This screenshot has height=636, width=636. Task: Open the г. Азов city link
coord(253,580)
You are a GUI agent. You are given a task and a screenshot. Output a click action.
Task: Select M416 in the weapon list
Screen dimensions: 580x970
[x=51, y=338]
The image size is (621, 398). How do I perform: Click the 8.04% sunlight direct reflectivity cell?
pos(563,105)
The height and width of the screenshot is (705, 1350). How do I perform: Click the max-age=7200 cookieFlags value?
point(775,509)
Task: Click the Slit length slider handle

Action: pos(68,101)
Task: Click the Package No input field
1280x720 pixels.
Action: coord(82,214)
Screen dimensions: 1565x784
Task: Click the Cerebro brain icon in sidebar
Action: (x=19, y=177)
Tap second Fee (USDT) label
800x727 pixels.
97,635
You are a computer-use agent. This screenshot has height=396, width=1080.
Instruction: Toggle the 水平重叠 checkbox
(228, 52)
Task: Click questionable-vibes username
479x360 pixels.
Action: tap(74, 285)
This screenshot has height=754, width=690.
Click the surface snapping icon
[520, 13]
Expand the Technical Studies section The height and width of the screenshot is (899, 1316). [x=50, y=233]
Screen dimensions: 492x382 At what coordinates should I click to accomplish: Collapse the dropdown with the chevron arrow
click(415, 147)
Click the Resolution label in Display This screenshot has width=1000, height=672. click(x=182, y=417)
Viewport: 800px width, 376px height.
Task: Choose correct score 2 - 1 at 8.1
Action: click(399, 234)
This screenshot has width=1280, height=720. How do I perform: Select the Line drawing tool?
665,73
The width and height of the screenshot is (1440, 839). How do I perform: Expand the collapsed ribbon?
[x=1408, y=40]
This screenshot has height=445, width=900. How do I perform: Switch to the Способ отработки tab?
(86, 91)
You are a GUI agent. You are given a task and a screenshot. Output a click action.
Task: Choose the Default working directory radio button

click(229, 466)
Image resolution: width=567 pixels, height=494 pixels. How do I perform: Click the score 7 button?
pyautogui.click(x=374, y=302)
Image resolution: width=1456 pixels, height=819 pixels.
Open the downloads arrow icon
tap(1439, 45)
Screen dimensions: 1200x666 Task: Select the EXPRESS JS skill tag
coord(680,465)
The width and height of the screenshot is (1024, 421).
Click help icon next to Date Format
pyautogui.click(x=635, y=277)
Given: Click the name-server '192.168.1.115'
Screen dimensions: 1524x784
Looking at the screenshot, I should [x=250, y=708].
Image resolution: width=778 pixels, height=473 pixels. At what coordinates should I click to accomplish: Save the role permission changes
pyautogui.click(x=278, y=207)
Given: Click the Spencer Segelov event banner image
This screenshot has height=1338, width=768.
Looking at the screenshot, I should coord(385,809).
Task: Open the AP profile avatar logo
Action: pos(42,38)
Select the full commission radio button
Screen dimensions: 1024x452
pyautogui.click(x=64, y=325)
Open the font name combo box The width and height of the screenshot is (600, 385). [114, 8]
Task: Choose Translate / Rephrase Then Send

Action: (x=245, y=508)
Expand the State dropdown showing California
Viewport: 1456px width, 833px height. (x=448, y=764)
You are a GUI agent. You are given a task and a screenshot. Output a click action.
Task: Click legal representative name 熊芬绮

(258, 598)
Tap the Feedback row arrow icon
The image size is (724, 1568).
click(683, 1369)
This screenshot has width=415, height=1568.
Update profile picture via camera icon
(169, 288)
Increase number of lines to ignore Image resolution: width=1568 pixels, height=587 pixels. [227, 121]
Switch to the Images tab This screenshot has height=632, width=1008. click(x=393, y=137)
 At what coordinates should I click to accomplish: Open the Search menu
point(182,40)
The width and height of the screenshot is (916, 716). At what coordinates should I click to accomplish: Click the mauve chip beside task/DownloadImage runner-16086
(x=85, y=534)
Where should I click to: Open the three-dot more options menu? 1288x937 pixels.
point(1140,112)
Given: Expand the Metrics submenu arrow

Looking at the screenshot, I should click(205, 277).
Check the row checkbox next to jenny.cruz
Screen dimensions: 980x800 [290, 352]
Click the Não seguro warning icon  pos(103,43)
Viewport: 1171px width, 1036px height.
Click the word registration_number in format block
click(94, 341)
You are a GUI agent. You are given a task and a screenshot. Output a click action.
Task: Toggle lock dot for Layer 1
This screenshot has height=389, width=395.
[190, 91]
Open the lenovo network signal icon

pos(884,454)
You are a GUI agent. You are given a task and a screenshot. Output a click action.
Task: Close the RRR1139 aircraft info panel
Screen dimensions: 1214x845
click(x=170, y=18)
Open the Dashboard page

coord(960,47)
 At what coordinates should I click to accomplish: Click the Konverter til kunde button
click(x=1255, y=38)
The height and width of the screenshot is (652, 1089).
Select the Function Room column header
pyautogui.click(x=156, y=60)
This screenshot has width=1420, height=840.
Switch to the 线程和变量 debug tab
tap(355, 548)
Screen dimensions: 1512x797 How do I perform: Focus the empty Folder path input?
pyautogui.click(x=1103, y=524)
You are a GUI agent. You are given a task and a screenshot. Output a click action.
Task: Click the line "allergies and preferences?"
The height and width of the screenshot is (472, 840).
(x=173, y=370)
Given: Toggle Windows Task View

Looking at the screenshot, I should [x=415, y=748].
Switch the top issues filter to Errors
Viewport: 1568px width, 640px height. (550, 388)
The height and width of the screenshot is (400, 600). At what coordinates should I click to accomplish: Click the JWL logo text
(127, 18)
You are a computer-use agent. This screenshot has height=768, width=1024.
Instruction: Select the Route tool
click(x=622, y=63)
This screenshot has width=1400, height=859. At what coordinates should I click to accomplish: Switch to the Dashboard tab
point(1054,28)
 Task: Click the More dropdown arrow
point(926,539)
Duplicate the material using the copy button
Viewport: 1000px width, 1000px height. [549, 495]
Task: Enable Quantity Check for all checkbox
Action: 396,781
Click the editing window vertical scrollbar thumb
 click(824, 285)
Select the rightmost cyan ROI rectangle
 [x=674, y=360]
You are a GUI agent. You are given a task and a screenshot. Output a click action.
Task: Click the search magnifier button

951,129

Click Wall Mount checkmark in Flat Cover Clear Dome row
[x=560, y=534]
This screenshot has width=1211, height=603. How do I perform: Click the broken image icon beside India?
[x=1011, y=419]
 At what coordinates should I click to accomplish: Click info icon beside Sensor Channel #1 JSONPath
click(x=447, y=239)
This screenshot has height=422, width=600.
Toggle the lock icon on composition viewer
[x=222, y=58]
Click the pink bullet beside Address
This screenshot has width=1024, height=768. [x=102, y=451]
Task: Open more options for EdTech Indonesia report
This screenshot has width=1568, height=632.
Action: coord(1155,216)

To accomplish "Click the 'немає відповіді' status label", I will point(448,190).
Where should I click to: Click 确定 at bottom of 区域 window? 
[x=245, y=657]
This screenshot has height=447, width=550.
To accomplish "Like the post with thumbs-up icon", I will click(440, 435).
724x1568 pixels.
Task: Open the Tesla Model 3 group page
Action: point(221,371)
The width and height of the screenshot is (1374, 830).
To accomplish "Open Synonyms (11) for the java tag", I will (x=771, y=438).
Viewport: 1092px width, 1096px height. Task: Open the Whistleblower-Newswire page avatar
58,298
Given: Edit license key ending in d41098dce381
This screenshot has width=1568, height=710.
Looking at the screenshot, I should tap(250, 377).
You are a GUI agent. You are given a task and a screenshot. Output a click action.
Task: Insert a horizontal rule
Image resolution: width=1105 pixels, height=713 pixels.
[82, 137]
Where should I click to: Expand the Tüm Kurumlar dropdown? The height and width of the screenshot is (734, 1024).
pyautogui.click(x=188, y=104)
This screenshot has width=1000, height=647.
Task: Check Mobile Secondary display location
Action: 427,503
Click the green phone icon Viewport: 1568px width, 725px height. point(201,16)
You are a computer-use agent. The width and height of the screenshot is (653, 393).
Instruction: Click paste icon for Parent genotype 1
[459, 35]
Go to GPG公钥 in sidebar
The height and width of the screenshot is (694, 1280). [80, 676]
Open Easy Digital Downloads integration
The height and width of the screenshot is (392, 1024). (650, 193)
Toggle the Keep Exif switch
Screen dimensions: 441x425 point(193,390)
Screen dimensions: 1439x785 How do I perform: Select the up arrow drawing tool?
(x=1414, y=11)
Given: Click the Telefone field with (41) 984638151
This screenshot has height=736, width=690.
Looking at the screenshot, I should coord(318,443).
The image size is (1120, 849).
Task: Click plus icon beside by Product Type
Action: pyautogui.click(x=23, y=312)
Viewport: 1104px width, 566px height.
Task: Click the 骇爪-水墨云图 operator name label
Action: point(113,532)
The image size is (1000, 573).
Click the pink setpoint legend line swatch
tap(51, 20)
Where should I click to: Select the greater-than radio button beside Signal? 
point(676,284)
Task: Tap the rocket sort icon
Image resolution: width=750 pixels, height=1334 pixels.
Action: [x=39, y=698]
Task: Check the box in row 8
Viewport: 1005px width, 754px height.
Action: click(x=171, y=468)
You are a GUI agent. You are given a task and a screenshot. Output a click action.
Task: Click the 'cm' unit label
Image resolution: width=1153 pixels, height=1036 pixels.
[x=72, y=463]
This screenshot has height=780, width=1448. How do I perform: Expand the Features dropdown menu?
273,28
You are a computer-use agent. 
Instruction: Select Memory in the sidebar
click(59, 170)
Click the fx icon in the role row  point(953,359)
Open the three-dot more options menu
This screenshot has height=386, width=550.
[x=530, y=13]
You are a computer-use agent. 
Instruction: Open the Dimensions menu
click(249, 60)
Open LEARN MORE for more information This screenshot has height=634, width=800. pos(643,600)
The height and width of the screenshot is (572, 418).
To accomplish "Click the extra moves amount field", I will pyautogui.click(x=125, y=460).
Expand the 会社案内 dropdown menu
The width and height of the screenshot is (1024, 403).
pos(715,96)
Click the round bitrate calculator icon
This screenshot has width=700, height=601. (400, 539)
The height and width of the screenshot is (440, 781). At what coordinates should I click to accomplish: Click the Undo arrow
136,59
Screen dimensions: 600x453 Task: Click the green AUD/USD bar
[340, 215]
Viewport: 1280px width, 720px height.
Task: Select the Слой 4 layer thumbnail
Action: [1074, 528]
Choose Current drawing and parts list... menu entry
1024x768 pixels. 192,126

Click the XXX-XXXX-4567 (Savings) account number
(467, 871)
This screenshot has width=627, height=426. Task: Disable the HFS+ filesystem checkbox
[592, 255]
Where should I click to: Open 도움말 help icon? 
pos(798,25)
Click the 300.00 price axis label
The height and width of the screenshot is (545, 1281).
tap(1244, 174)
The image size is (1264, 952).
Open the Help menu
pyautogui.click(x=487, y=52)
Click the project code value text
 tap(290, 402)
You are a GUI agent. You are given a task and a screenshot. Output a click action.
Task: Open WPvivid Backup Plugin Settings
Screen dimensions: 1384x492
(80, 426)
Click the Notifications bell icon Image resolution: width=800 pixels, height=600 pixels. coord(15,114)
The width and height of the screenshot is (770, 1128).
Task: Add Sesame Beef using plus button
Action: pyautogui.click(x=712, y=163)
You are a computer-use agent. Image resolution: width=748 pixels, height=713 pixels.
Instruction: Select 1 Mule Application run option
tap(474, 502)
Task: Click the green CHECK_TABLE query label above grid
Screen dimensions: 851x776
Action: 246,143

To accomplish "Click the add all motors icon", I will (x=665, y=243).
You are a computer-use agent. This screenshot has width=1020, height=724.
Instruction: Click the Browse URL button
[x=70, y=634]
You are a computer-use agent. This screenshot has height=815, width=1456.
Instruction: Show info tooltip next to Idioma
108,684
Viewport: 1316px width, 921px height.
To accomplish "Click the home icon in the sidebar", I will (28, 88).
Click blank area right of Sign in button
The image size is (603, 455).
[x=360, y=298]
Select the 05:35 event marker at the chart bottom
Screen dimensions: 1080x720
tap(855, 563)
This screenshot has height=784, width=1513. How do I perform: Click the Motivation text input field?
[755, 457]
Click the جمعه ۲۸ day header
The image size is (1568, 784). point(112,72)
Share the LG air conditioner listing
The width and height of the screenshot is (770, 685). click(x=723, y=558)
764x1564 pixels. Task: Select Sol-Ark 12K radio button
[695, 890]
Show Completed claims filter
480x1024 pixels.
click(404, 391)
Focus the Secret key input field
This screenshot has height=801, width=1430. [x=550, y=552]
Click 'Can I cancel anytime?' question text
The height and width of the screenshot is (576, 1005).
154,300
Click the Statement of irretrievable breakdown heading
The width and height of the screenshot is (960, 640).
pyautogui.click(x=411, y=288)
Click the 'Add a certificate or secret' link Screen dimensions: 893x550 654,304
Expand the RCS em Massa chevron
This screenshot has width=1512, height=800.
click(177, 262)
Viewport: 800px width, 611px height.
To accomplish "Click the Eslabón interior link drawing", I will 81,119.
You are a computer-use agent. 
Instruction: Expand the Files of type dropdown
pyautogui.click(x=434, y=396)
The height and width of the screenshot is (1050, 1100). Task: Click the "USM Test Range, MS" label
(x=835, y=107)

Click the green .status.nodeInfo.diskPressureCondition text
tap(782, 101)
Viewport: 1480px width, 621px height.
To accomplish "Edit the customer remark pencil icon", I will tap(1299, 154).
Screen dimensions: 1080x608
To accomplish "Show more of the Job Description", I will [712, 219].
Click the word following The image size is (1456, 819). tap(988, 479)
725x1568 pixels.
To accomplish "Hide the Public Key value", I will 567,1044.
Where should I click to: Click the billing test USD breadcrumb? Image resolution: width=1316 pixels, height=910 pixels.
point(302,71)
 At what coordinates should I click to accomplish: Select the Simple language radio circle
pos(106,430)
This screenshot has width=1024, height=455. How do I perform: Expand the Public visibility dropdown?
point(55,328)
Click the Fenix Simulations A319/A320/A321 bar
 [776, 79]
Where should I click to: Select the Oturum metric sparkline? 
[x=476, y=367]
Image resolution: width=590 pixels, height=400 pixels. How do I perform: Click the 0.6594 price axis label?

• What this task involves: Scan the material above and copy every line that holds the string "event".

• Solution to the exercise:
Given: Click the Spencer Segelov event banner image
Select the 05:35 event marker at the chart bottom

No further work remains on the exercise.